I have much for which to be grateful. Much that makes me happy and fills me with joy. I am blessed with close and faithful friends who would – and do – lay down their lives for me. Friends who continually and lovingly call me up to a walk that is worthy of the calling I have received in my Redeemer. Friends who risk with me. Laugh with me. Pray with me. Adventure with me. Go to battle with me and for me. If not another blessing came my way, these would be enough. Three-fold cords.

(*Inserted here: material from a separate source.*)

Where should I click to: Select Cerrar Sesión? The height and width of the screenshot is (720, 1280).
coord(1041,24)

I have much for which to be grateful. Much that enriches my life. One year ago, almost to this day, my husband Jan and I followed the leading of God and stepped back into the life of the local church. It felt like emotional risk. After three years of growing and healing in the safety and intimacy of a home fellowship, “going to church” felt foreign and socially overwhelming. I felt unknown. A sea of faces and stories I did not know and had not shared. Today as I step through the doors of Grace Christian Fellowship, I am home. I greet faces and friends and stories that I know. I am known. I share in the struggles and in the victories. God is knitting together. Three-fold cords.

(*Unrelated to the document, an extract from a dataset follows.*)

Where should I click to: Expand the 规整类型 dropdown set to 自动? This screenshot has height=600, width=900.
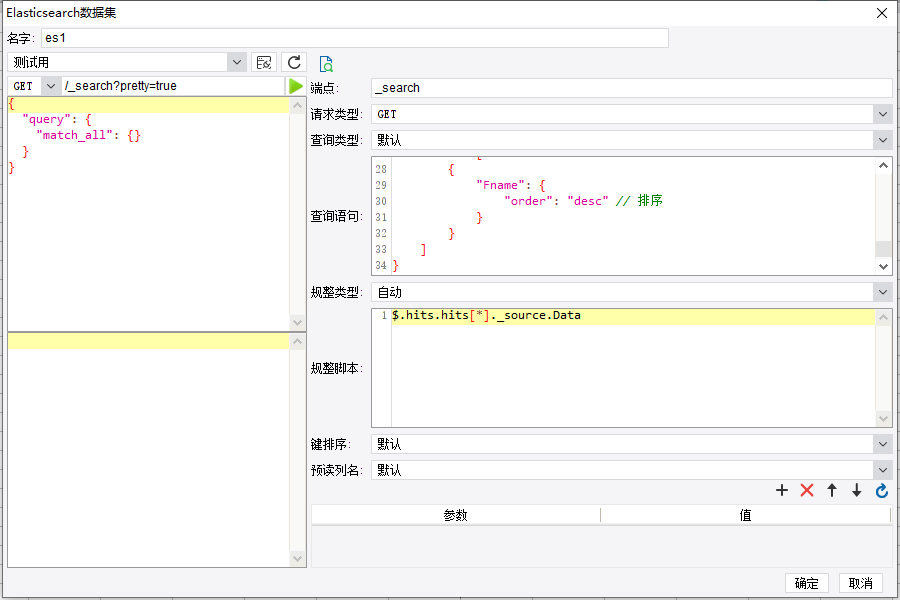(x=882, y=292)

I have much for which to be grateful, and yet tonight a sense of sadness invades and forces me to look beyond my world of blessing. Compels me to feel. Compels me to acknowledge. Mostly it’s the stories of children that invade. Abuse. Neglect. Abandonment. Death. It’s difficult to watch the news. It’s difficult to admit that I have a knee-jerk reaction to look away. To retreat to my world of gratefulness and blessing. And yet when I look, I see what my Savior sees. When I feel, I feel what my Savior feels. If I am to “let the light of knowledge of the glory of God shine in my heart’; if I am to “let the life of Jesus be manifested in my body” (2Corinithians 4:6,11), then I must look and I must feel. And I must do what He would ask me to do.

I have much for which to be grateful. I am alive, and I am able to do what Jesus would ask of me. I have opportunities to be the hands and feet and heart of Jesus. I am part of a local Body that is the hands and feet and heart of Jesus. My son and daughter-in-law have opened their hearts and home to offer the love of Jesus to children who need to be loved and valued, and I get to love these children as my own. I see the love and rescue of Christ all around me. But tonight, tonight He asks me to look and to see what He sees. Tonight He asks me to feel, to leave my heart exposed and to feel in some tiny, infinitesimal way what He feels. Tonight He asks me to do what He does – in this body and mind and spirit that is me. Three-fold chord.